_Task_. Copy out the records word for word, beginning at the line containing "This screenshot has width=592, height=372." and continuing to the end of the records. Don't include the pictures in your copy.
— START —
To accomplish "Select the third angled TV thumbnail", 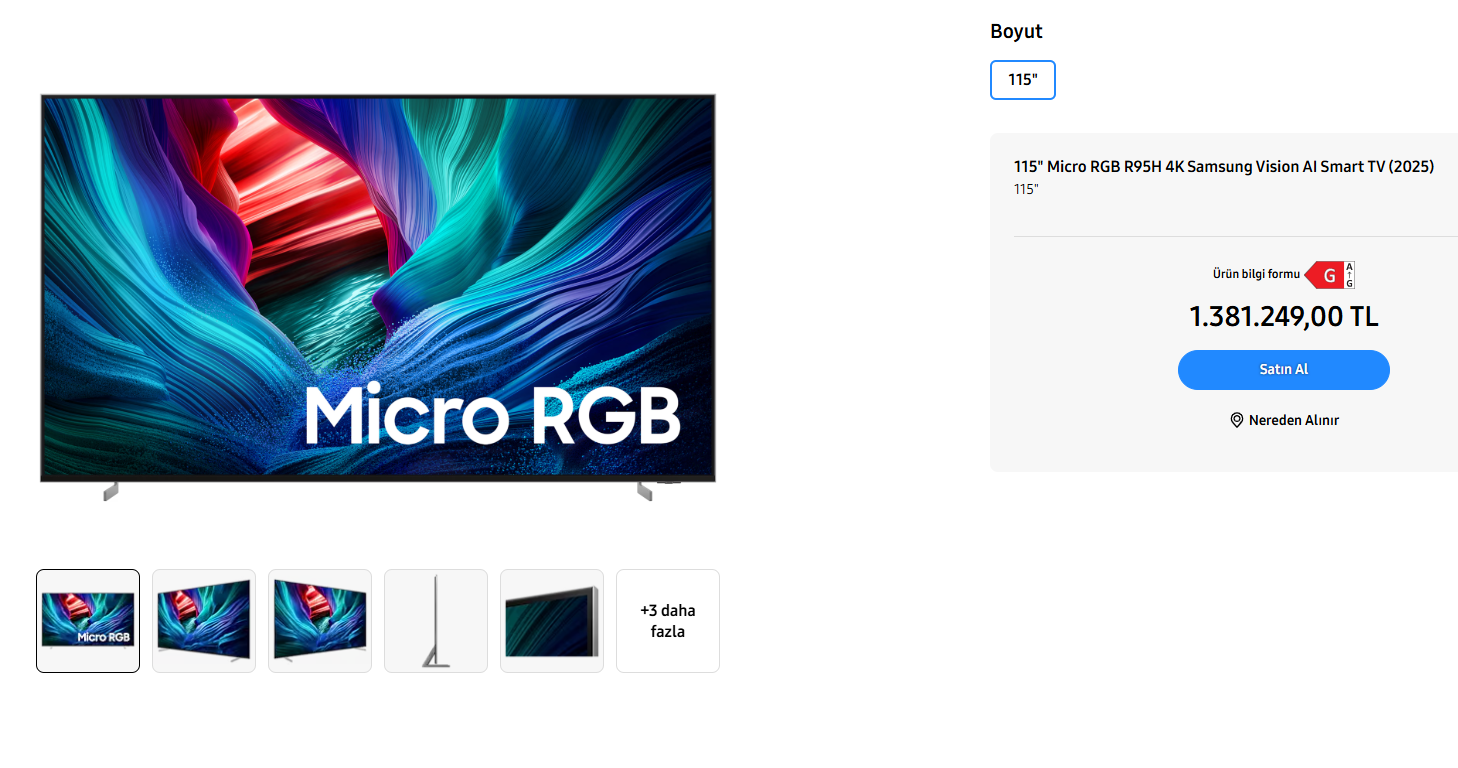I will [x=320, y=621].
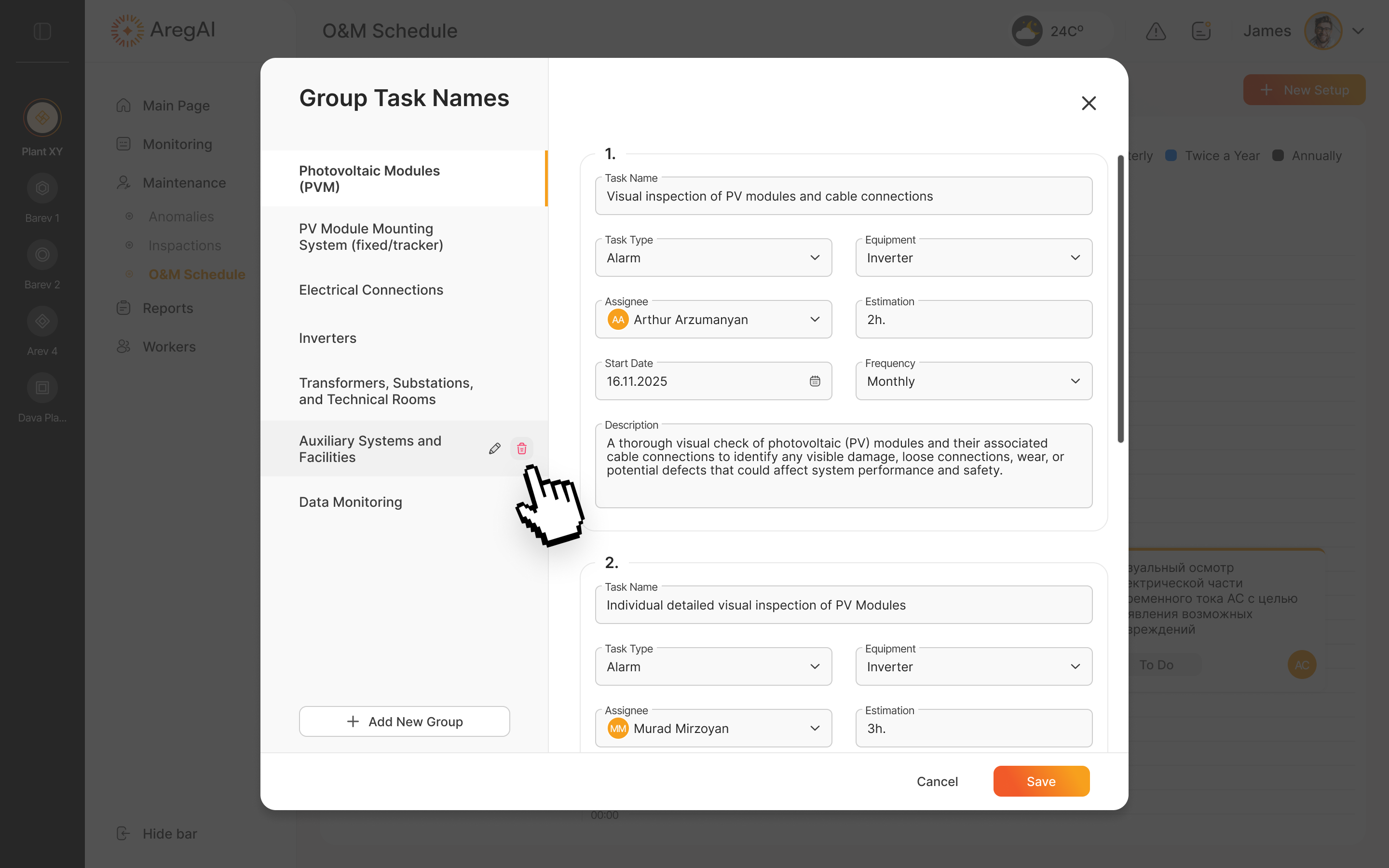Expand Task Type dropdown of task 1
The height and width of the screenshot is (868, 1389).
click(x=713, y=258)
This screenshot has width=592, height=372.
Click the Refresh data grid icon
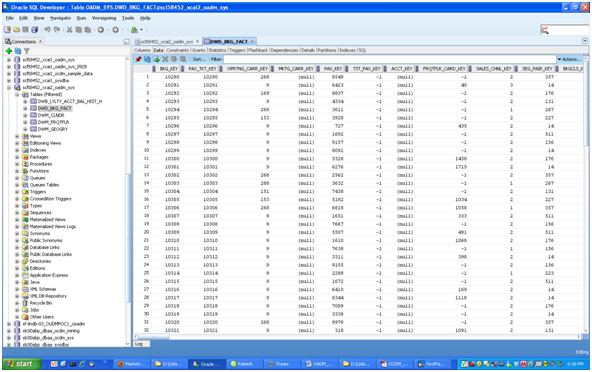pos(147,59)
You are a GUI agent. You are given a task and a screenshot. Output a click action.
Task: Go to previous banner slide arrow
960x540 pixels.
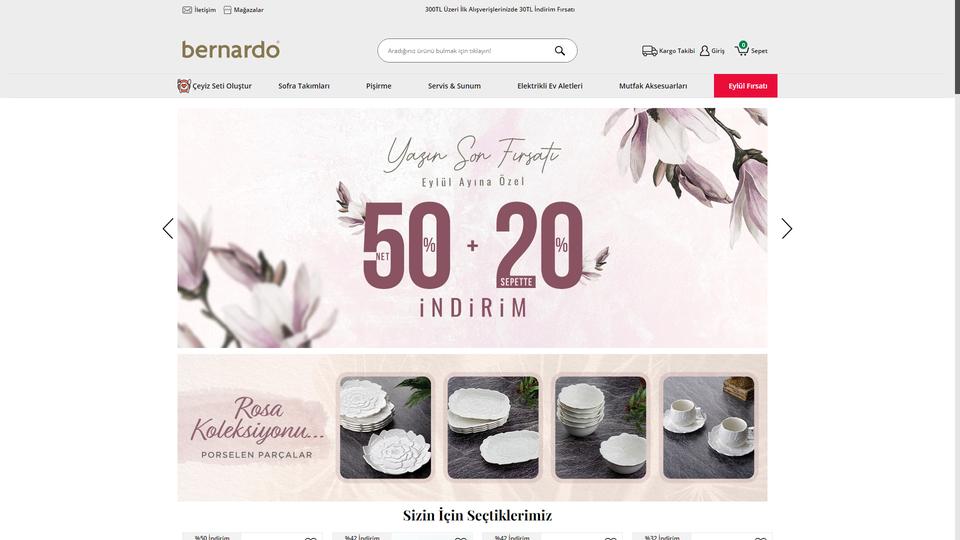168,228
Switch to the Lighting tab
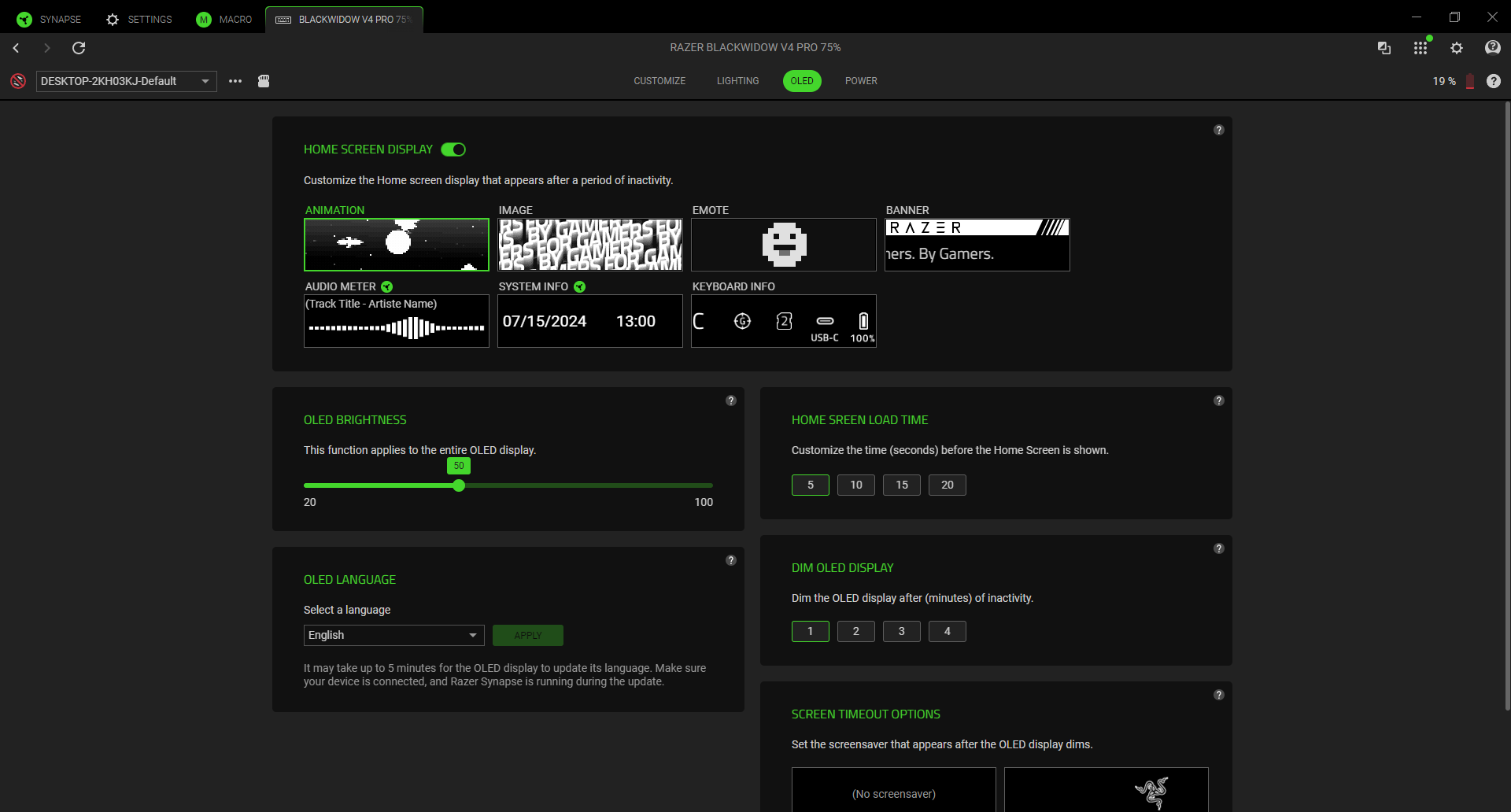This screenshot has height=812, width=1511. click(737, 81)
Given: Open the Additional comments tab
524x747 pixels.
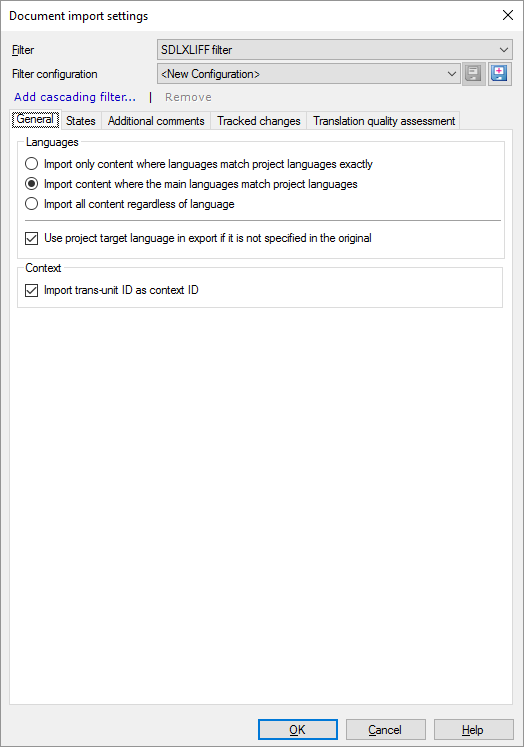Looking at the screenshot, I should 156,121.
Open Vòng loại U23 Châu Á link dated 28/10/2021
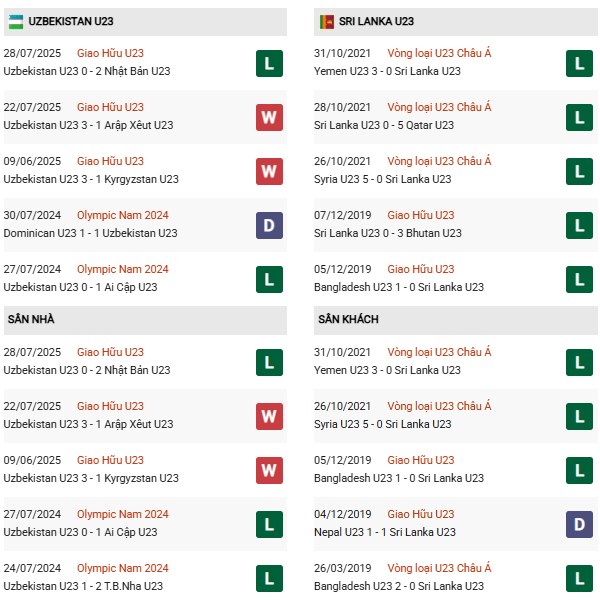Image resolution: width=600 pixels, height=600 pixels. [440, 107]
— END —
_Task output_.
This screenshot has width=592, height=372.
Click the Refresh data grid icon
pos(147,59)
You are a GUI agent. You are given a task and a screenshot. Output a click action.
Task: Go to previous banner slide arrow
960x540 pixels.
168,228
Switch to the Lighting tab
This screenshot has height=812, width=1511. click(737, 81)
Given: Open the Additional comments tab
524x747 pixels.
Looking at the screenshot, I should 156,121.
Open Vòng loại U23 Châu Á link dated 28/10/2021
Image resolution: width=600 pixels, height=600 pixels. [440, 107]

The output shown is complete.